David - Yeah, so there are pioneer species first. Those are often grasses, which, you know, can establish and root themselves in pretty desolate landscapes. So you imagine, you know, after an ice sheet retreats, there's really nothing there. It's a fresh slate, if you will, minimal soil development. So there's minimal nutrients available for the plants. So there's plants that are adapted to that low nutrient landscape. And then as those pioneer species establish themselves, the soil begins to develop organic content increases, nutrients increase, the soil becomes richer and more mature. And that allows plants that require that richer soil to move in. And many of those plants are actually influenced by the temperature.

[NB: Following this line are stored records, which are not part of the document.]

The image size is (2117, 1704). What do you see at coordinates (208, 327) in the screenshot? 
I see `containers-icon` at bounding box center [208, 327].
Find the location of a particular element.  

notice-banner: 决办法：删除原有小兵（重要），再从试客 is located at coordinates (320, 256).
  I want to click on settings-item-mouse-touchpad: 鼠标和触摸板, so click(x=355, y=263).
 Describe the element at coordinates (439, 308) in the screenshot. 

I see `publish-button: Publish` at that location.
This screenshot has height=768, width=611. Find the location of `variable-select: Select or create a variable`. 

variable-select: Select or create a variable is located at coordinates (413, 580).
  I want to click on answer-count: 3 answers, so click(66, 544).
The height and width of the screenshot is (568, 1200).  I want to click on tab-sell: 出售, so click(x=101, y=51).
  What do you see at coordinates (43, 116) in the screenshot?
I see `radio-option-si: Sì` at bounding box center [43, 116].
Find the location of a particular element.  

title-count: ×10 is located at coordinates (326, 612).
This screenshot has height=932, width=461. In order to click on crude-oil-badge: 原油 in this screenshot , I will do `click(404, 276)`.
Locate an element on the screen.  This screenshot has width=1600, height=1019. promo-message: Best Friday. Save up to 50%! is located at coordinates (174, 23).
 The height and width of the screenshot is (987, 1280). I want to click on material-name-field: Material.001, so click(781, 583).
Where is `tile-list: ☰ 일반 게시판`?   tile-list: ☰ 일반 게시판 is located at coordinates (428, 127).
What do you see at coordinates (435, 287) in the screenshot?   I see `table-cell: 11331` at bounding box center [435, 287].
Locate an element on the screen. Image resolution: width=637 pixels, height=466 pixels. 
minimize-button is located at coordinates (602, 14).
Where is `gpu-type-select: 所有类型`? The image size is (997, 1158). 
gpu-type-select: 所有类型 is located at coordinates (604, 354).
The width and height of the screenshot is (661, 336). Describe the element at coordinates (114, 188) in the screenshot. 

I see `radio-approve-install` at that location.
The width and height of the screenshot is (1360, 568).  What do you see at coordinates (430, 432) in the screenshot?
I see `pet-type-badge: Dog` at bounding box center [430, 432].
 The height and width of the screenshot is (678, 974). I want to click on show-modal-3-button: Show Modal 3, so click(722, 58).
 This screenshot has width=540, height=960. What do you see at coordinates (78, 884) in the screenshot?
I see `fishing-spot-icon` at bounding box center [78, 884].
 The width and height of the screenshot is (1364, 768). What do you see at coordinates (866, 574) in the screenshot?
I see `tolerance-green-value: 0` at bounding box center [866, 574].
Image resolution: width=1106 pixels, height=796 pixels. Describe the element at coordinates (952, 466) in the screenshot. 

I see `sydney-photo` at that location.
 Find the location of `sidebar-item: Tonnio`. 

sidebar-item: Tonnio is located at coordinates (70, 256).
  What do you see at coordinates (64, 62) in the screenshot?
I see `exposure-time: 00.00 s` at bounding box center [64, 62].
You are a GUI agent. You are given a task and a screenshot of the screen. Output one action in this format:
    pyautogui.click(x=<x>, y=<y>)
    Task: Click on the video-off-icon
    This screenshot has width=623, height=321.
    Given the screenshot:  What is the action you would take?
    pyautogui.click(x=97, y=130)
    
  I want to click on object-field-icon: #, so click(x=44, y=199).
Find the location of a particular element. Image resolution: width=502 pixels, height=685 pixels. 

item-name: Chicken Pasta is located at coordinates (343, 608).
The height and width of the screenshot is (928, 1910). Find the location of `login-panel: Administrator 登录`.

Chris - And going back to the temperature effect of plants versus ice, what is this now revealing to you about how the dynamics of that work?

David - As you can imagine, plants absorb more energy than the ice. So that will actually elevate the temperatures more than what they would be otherwise if the plants weren't there. And going back to the original question about trying to understand the pace of plant colonisation, when ice retreats, it's generally been assumed to be very rapid. All these plants move in very quickly, particularly the woody taxa. So trees that really are absorbing a lot more energy, say than grasses. What we found in our study was a little different, that the trees, their arrival was spread out over several thousand years versus all of them coming in together. And this suggests that where ice sheets are currently retreating, such as in Greenland and Antarctica, the migration of these woody plants in particular may not be so quick. So as temperatures continue to rise and the ice sheets melt, and that's replaced with these higher energy absorbing plants, the warming may dampen the ultimate magnitude of future warming. So it may not be as rapid.